*** DATA FOR ANALYSIS Section Begins ***

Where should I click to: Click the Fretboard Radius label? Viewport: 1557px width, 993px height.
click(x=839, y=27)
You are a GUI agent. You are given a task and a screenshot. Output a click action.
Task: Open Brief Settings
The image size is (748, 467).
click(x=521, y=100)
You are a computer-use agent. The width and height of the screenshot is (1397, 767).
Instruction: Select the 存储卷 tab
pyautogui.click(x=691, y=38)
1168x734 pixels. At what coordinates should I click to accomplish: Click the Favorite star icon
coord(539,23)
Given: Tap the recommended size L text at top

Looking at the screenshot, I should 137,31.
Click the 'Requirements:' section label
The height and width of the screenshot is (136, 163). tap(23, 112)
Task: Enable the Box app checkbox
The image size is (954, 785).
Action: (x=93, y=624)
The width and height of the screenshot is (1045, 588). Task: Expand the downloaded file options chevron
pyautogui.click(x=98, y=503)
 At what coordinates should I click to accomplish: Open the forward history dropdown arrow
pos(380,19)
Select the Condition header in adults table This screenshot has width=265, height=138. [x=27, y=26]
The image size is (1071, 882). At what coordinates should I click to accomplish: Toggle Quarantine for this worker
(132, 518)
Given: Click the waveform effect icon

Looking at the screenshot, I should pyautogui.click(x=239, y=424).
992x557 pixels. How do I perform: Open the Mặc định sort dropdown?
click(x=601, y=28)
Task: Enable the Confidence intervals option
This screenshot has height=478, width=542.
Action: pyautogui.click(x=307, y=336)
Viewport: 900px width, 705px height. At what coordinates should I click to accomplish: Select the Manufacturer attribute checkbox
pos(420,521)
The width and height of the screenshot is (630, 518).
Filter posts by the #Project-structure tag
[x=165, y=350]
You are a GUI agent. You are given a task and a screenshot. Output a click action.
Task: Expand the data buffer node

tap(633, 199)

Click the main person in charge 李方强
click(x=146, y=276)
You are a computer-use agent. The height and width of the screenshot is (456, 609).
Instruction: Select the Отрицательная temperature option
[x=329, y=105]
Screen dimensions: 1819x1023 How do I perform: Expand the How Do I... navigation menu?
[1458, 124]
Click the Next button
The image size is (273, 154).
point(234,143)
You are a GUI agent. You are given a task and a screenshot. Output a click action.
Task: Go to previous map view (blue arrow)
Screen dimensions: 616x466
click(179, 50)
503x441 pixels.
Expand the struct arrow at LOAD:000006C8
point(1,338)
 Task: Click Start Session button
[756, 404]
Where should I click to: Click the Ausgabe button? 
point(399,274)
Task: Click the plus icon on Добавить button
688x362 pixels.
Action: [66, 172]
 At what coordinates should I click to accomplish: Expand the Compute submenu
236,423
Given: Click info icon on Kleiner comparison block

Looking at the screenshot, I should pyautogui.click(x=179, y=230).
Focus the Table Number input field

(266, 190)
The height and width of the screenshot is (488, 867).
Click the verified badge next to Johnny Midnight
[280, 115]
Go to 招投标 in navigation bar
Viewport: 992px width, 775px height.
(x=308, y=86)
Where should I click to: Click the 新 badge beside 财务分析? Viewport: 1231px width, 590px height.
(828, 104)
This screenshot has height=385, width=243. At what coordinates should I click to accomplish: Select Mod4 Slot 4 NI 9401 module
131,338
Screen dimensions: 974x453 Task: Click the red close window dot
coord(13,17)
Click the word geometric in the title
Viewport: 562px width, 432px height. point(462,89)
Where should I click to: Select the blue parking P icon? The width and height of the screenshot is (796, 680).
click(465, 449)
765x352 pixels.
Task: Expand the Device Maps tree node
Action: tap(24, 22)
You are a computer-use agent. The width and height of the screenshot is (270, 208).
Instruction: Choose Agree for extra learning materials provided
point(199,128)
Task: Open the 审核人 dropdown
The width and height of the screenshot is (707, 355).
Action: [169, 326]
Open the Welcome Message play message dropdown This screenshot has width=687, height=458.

*** DATA FOR ANALYSIS Section Ends ***

Collect every line above that contains the word "Enable".

Task: Enable the Box app checkbox
Task: Enable the Confidence intervals option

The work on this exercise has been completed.